Champions-League-Finale: Der Meistertrainer mit der Raspelstimme
Die zwei großen Leistungen des Luis Enrique: Mit PSG hat er Real Madrid als Europas Fußballmacht abgelöst. Und seine einst verwöhnte Mannschaft genießt Sympathien.
Luis Enrique führt PSG zum Champions-League-Sieg, indem er eine vielseitige Mannschaft formt, die sowohl vorne als auch hinten überzeugt. Im Finale gegen Arsenal zeigt sich die Disziplin und Geduld seiner Spieler, trotz Verletzungen und Ausfällen. Enrique zählt nun zu den großen Trainern und PSG löst Real Madrid als Fußballmacht ab. Seine Trainerarbeit wird gelobt, während er Ancelotti in der Anzahl der Champions-League-Titel einholt. Enrique formt aus verwöhnten Talenten kämpferische Spieler, die den Erfolg feiern.

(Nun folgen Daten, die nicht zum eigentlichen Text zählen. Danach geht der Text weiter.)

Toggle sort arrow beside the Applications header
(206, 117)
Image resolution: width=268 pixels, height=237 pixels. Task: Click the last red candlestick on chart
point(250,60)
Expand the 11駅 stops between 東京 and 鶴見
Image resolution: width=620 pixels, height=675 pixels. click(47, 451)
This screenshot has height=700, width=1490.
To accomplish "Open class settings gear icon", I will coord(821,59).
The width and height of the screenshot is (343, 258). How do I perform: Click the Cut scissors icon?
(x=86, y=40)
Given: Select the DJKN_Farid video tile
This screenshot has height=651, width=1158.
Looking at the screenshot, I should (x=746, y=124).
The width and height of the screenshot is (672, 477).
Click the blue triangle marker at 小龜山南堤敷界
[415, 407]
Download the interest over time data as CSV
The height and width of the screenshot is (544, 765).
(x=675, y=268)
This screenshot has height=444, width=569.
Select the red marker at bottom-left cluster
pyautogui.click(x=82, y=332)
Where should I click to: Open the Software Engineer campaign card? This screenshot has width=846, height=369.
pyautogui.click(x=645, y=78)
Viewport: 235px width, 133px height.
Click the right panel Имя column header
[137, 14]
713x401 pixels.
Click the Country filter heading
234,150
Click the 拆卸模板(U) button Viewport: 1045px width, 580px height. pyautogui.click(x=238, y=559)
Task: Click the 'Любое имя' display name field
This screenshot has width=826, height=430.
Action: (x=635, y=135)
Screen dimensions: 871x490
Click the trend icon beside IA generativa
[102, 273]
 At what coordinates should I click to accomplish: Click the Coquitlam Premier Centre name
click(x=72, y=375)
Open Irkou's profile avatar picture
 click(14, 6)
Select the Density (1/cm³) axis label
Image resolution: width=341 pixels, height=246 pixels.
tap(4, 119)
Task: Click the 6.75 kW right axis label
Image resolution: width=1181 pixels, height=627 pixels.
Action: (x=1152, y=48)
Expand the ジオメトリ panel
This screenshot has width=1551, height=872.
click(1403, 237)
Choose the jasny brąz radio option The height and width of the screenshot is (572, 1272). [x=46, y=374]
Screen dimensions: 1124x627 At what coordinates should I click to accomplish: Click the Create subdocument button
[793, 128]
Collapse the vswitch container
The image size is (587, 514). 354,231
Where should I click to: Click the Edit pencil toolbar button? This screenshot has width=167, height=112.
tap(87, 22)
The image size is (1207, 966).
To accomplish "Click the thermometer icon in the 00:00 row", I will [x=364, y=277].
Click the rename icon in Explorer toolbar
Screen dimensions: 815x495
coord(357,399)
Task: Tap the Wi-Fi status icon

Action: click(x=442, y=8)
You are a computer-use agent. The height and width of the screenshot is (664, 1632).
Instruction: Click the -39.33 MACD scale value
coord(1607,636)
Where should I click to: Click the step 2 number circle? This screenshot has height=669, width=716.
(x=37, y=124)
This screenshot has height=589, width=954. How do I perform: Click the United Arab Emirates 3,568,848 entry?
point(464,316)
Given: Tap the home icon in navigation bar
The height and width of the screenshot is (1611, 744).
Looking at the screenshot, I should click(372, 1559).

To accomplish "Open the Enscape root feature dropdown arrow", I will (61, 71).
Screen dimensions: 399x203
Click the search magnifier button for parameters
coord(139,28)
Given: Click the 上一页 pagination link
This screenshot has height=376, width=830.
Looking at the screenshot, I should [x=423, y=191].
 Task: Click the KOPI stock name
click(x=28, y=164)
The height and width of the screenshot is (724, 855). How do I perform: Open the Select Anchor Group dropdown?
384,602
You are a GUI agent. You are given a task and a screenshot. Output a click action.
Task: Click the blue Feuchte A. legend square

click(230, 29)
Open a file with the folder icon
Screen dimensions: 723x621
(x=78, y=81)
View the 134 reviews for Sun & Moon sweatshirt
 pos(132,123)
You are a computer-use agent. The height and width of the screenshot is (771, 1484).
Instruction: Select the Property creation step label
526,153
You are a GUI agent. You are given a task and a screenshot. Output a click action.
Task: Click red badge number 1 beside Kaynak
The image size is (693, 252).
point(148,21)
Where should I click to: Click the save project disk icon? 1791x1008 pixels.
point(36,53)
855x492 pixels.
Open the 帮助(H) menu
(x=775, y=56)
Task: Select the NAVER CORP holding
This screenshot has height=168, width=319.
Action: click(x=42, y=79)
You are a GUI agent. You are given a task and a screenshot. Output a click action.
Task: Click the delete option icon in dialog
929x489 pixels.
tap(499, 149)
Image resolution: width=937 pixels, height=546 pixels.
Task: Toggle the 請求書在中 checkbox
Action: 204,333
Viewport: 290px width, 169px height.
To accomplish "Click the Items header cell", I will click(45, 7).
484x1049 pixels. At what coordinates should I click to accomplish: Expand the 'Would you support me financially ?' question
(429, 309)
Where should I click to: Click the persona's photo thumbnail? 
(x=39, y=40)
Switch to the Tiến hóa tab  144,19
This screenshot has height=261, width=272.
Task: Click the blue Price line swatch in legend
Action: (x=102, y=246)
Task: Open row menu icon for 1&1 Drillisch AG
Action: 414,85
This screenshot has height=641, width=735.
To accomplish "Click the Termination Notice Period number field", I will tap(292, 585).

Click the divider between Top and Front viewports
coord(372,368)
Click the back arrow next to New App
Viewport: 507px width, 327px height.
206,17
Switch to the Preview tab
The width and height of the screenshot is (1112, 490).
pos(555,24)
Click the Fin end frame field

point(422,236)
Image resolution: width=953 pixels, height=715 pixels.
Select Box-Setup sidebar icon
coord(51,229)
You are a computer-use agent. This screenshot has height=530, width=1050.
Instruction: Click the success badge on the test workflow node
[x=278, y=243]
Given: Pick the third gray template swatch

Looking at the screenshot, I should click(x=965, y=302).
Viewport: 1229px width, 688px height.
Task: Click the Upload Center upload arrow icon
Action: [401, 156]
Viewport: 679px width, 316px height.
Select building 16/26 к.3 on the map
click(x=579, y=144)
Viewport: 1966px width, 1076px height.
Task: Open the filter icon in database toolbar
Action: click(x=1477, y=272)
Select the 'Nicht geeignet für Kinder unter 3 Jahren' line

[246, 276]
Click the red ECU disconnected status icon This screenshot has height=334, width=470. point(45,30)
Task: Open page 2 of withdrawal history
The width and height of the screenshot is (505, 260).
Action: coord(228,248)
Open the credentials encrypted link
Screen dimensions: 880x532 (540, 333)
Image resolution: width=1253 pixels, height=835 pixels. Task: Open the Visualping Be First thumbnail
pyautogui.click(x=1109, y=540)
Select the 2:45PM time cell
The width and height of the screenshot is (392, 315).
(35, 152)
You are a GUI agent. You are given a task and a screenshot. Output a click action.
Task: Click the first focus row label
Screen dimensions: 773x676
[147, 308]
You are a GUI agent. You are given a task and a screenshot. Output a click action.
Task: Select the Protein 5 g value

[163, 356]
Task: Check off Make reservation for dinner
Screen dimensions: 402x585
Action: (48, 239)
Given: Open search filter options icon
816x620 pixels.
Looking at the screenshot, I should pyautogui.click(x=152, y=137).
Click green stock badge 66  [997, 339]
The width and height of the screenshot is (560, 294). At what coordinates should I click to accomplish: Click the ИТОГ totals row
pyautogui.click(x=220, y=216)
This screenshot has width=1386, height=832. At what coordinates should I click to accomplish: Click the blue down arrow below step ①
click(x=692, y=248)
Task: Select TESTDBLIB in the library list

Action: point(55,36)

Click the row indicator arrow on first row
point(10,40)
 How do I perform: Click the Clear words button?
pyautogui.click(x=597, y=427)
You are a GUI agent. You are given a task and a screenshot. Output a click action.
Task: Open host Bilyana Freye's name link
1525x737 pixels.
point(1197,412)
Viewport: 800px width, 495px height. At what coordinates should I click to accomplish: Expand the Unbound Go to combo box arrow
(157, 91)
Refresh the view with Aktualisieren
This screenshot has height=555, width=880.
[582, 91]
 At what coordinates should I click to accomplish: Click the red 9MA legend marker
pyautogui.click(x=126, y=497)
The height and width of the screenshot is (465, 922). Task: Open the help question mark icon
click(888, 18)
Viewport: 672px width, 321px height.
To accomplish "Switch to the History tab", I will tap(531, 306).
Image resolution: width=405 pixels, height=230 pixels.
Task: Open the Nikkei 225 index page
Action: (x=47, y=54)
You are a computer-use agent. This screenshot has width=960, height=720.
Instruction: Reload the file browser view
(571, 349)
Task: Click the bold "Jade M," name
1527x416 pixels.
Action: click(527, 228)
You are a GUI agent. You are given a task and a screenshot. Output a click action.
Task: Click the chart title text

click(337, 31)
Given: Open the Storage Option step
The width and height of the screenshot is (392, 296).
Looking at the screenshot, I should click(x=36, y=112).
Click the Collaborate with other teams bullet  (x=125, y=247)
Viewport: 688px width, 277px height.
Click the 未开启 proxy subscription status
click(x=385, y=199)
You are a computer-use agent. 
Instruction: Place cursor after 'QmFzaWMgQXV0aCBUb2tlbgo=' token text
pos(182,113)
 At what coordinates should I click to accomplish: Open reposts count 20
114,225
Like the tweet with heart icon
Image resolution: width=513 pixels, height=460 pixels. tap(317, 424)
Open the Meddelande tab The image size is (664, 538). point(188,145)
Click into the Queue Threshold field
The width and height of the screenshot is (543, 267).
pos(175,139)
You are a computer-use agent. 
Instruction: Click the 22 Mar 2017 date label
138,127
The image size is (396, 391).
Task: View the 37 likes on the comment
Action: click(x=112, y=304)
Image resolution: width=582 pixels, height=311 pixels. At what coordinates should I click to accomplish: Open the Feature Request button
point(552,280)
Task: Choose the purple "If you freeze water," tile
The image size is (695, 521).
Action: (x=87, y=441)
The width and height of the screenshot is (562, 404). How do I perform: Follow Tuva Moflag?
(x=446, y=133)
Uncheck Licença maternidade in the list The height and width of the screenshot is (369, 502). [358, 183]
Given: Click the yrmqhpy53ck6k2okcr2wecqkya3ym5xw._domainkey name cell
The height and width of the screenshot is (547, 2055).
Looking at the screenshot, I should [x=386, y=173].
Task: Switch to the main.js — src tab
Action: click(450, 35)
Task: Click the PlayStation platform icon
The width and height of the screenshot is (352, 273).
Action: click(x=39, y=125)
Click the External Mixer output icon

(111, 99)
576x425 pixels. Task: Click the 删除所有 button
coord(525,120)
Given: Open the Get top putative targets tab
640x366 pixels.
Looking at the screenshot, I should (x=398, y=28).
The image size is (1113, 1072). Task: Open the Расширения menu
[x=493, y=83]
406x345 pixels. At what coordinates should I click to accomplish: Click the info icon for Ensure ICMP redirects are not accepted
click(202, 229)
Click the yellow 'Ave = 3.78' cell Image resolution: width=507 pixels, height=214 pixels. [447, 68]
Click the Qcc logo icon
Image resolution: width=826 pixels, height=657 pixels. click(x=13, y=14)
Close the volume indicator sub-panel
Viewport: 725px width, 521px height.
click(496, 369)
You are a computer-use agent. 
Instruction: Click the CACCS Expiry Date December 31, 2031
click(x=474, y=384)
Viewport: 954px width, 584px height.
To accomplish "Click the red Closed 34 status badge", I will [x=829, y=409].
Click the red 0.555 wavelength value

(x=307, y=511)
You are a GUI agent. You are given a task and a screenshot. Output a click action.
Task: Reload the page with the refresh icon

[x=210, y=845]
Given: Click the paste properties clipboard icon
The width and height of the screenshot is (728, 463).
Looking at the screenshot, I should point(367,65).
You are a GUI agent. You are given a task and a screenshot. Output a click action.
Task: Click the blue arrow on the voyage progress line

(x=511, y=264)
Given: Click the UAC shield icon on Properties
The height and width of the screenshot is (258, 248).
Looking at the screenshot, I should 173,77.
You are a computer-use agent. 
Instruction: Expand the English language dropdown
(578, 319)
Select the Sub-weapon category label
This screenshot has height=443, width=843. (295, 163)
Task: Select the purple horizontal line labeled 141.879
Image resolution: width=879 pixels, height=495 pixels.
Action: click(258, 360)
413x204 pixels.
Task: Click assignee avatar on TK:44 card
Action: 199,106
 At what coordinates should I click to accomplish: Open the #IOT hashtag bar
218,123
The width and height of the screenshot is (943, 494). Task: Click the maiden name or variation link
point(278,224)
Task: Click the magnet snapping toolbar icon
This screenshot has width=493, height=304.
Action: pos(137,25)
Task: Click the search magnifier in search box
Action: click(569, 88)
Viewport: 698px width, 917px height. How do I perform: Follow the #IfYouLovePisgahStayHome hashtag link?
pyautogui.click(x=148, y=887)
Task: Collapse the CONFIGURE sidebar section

Luis Enrique kann also auch anders. Im Vorjahr überfiel seine Mannschaft einen überforderten Gegner, schlug Inter Mailand beim höchsten Endspielsieg in der Geschichte der Champions League 5:0. In diesem Jahr musste Enriques PSG einen Rückstand aufholen, andere Rückschläge wegstecken, um am Ende auf die knappste Weise zu gewinnen. Paris Saint-Germain behielt im Elfmeterschießen die Nerven, bezwang den FC Arsenal 5:4.
Dass seine Mannschaft auf zwei sehr verschiedene Weisen gewinnen kann, haben die Bayern-Fans im Halbfinale erleben müssen. Das 5:4 im Hinspiel glich einem Angriffsrausch, im Rückspiel überraschte Paris mit der hohen Kunst des Verteidigens. Das ist das Neue an Enriques PSG: Seine Mannschaft kann es vorne und hinten, wenn es sein muss.